▸ HOW TO COMPLETE THIS TASK: Your answer must consist solely of the line containing "Canadian Customer Info (118, 2221)" and each line after it through the end of the data, copied exactly.

▸ EXTRACTED ENTRIES:
>>
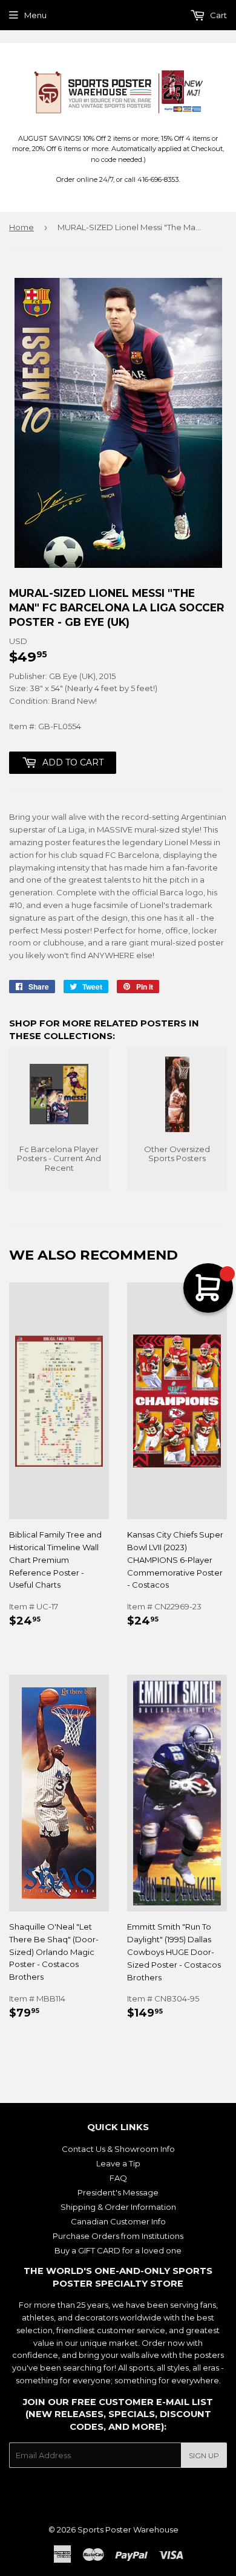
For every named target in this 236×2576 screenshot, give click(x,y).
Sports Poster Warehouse (128, 2529)
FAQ (118, 2178)
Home (21, 227)
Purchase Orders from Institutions (118, 2236)
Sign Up (204, 2455)
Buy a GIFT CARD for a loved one (118, 2250)
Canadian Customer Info (118, 2221)
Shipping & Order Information (118, 2207)
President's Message (118, 2192)
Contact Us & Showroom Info (118, 2149)
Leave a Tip (118, 2163)
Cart (217, 15)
<<
▸ EXPECTED ANSWER:
Canadian Customer Info (118, 2221)
Shipping & Order Information (118, 2207)
President's Message (118, 2192)
Contact Us & Showroom Info (118, 2149)
Leave a Tip (118, 2163)
Cart (217, 15)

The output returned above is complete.